Le populisme a bon dos
Le populisme a bon dos
PAUL FABRA
S'il
fallait désigner par une seule appellation les forces à l'égard
desquelles l'immense majorité des électeurs du « non » ont voulu
exprimer leur méfiance, ou leur hostilité, mondialisation s'imposerait.
En conclure que le commun dénominateur des opposants à la «
Constitution pour l'Europe » est un commun refus de la « modernité »
serait un pas de trop.
Venant
principalement des rangs de la droite extrême - surtout, ne feignons
pas d'ignorer que celle-ci a d'emblée donné le « la » de la campagne
référendaire -, on y a entendu des voix s'élever contre l'expérience de
la monnaie unique. L'euro aurait été un fauteur de vie chère. Vraiment
? Il n'est pour rien dans le gonflement, destructeur d'ordre social, de
la bulle immobilière ; ou, alors, demandons à la BCE qu'elle remonte
ses taux ! Par contre, le grand marché européen sans frontières
intérieures n'a pas tenu ses promesses. Nos entreprises sont exposées
en première ligne aux rafales de la concurrence sauvage.
Incroyable
mais vrai : le projet de Constitution en a rajouté en matière de
désarmement, déjà pratiquement total, des gouvernements nationaux face
aux courants d'exportations de plus en plus erratiques en provenance de
l'extérieur. Contrairement à ce que prétendent les autorités de
Bruxelles (le gouvernement français faisait la même chose jusqu'à
dimanche dernier), la longue partie III n'est pas une simple
compilation harmonisée des traités européens antérieurs - sous-entendu
: elle doit rester en vigueur même si la Constitution ne voit jamais le
jour ! Le compilateur, la Convention Giscard, a passé... au pilon la
dernière parcelle de pouvoir national, étroitement encadré pourtant,
dont pouvait disposer un gouvernement pour intervenir en cas de «
difficultés économiques » internes causées par l'abaissement forcené
des frontières communautaires.
Le traité
de Nice (décembre 2000) comporte une disposition en ce sens. L'article
134 y reprend une clause du traité fondateur de 1957, signé à Rome dans
un contexte inverse. Le monde était à l'époque en train de reconstituer
les bases d'un sain libre-échange, il s'en éloigne tous les jours sous
l'effet du système dollar. La clause en question stipule qu'« en cas
d'urgence » la Commission peut « autoriser » un Etat membre à prendre «
les mesures de protection nécessaires » ; elle est en droit d'en «
décider à tout moment » la suppression. Eh bien, on ne retrouve plus
trace de cette ultime sauvegarde dans le texte nettoyé par les soins de
la Convention (1). Il en est de même d'un autre article relatif à
l'instauration, très temporaire et très conditionnelle, d'aides à
l'exportation. En effet, un véritable texte-balai !
Il
ne s'agit pas de prendre le parti des protectionnistes de toujours.
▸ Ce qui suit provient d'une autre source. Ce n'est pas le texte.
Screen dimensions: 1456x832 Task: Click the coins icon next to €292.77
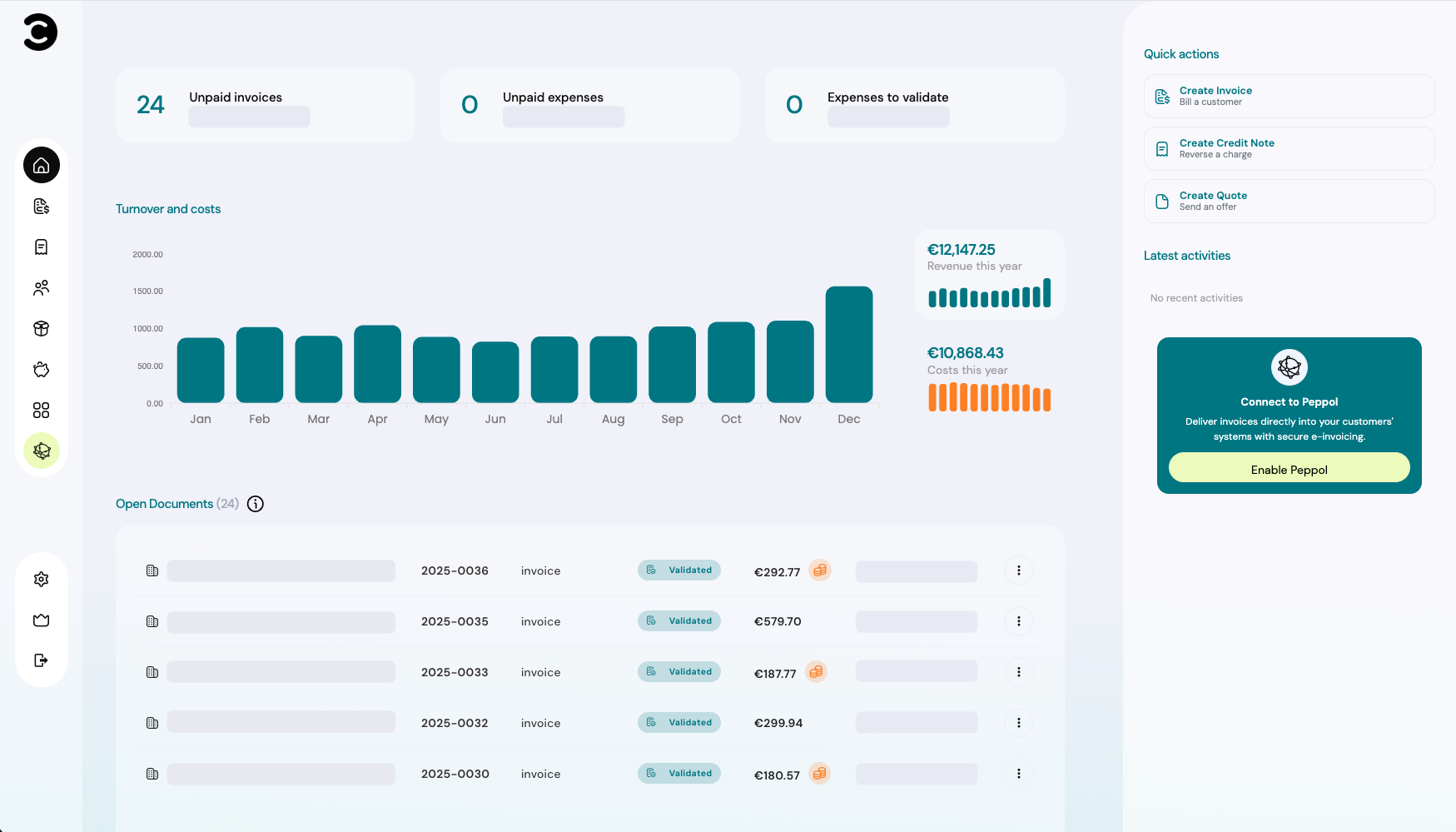820,570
Mais « un développement harmonieux du commerce mondial » (article
III-314 de la Constitution transposé lui aussi du traité de Rome) est
devenu hors de portée. Le système monétaire adéquat pour le réguler a
disparu avec armes et bagages. Ce n'est pas une raison pour se
précipiter dans un détestable système autarcique. Ce devrait en être
une pour prévoir par étapes le rétablissement d'une préférence
communautaire pour favoriser les échanges à l'intérieur du « marché
institutionnel ». On l'avait conçu à cet effet. En attendant, de quel
droit stigmatiser les électeurs récalcitrants ? Pour sauver l'emploi,
ils ont le juste soupçon qu'il faut détourner les entreprises moyennes
de l'exemple donné par les entreprises du CAC 40. Elles font en moyenne
85 % de leurs chiffres d'affaires à l'étranger.
Contrairement
à ce qu'on a aussi entendu en haut lieu, voter pour la Constitution
européenne, c'est par excellence un choix de politique intérieure !
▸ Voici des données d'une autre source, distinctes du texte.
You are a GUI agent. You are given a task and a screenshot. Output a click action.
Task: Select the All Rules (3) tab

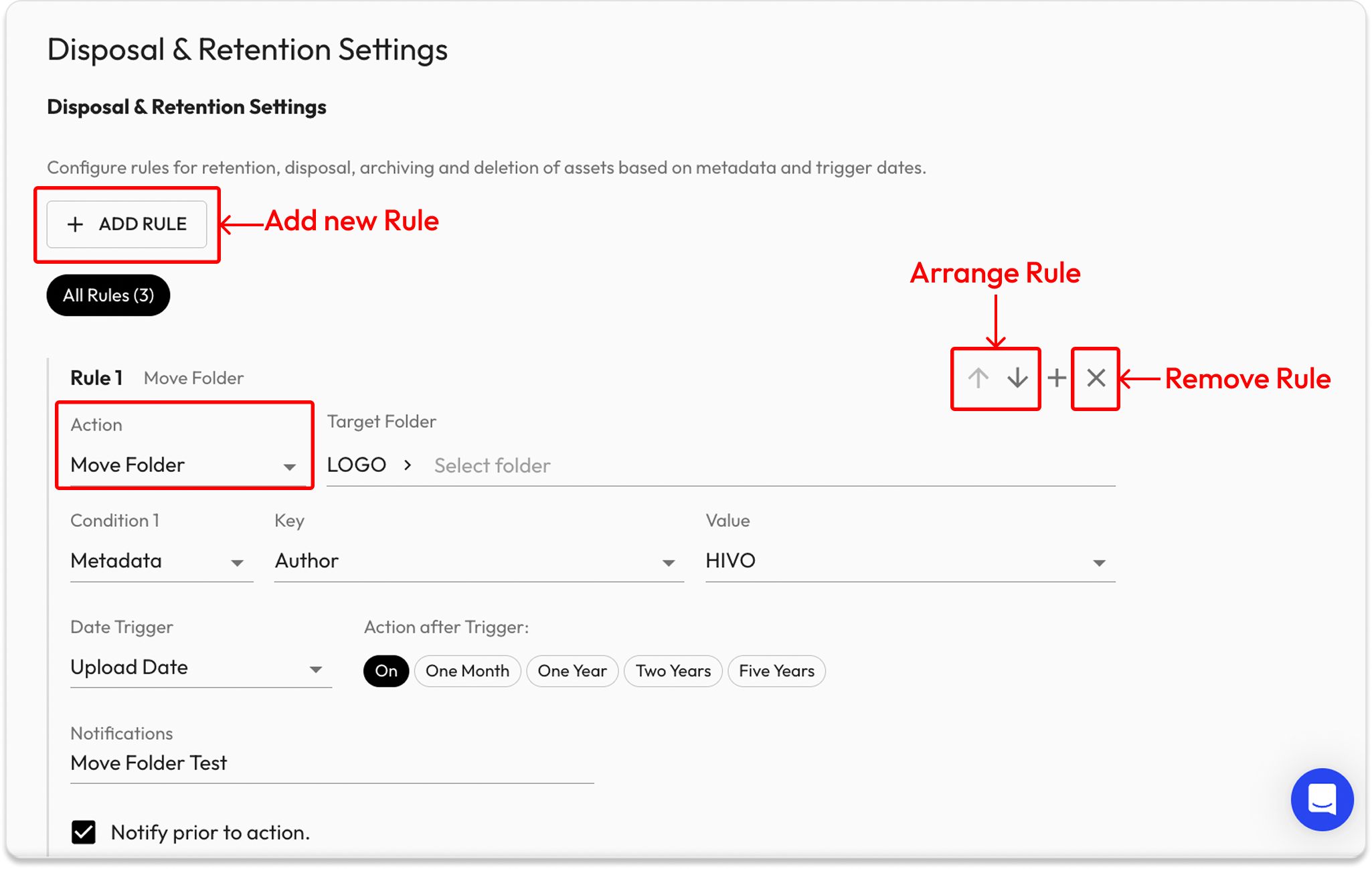point(108,295)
L'expérience de l'euro aurait dû mettre en garde les partisans les plus
lucides du fédéralisme, à croire que les Marjolin n'existent plus. Même
une monnaie unique, lancée avec grand succès, n'a pas produit l'effet
espéré, qui se dérobe toujours : faire surgir de la plus poussée des
initiatives d'intégration économique les conditions d'une Europe
politique. Nos gouvernants ne tireront-ils jamais argument de la
déception pour changer de méthode ?
Le
projet de Constitution repose sur l'idée qu'en soi tout élargissement
du champ des décisions prises à la majorité est une avancée dans la
voie de l'Europe politique. Erreur magistrale, largement partagée par
les milieux dirigeants français. Un Jean Monnet avait conscience de la
pseudo-évidence. Un tel programme consiste à multiplier les cas où des
décisions prises à Bruxelles par une majorité d'Etats doivent
obligatoirement être appliquées dans les pays minoritaires (chacun des
membres de l'Union le sera un jour). Par hypothèse, ces mêmes décisions
s'y trouvent en contradiction avec des lois nationales démocratiquement
adoptées. La démocratie nationale est bafouée, on n'en connaît pas
d'autre. Après Maastricht, Amsterdam, Nice, le projet de traité fait de
nouveaux « progrès » dans cette direction. Et on s'étonne que les
électeurs s'en alarment.
Au stade où nous
en sommes, tout progrès de l'Europe politique est conditionné par
l'extension franche, et non par la contraction, des domaines où
l'unanimité est la règle (ce point était soulevé dans notre chronique
précédente, plaidant pourtant pour un « oui »). Le risque d'échec est
grand, mais il n'y a pas d'autre chemin. Les gouvernements devraient le
comprendre. Ils se sont tous retrouvés du même avis pour adopter la
Constitution dont ils disent penser tant de bien ! Chacun d'eux a
jalousement gardé son droit de veto pour les questions qui les
intéressent le plus.
Quel rapport a tout
cela avec la mondialisation ? Les institutions internationales, y
compris celles de Bruxelles, adoptent spontanément un horizon
d'universalité. Leur degré d'influence se mesure principalement au
degré d'élimination des frontières. Quelle que soit la hauteur de leurs
ambitions, elles ont du mal à les concilier avec le respect proclamé
des particularités nationales. De puissantes résistances en résultent.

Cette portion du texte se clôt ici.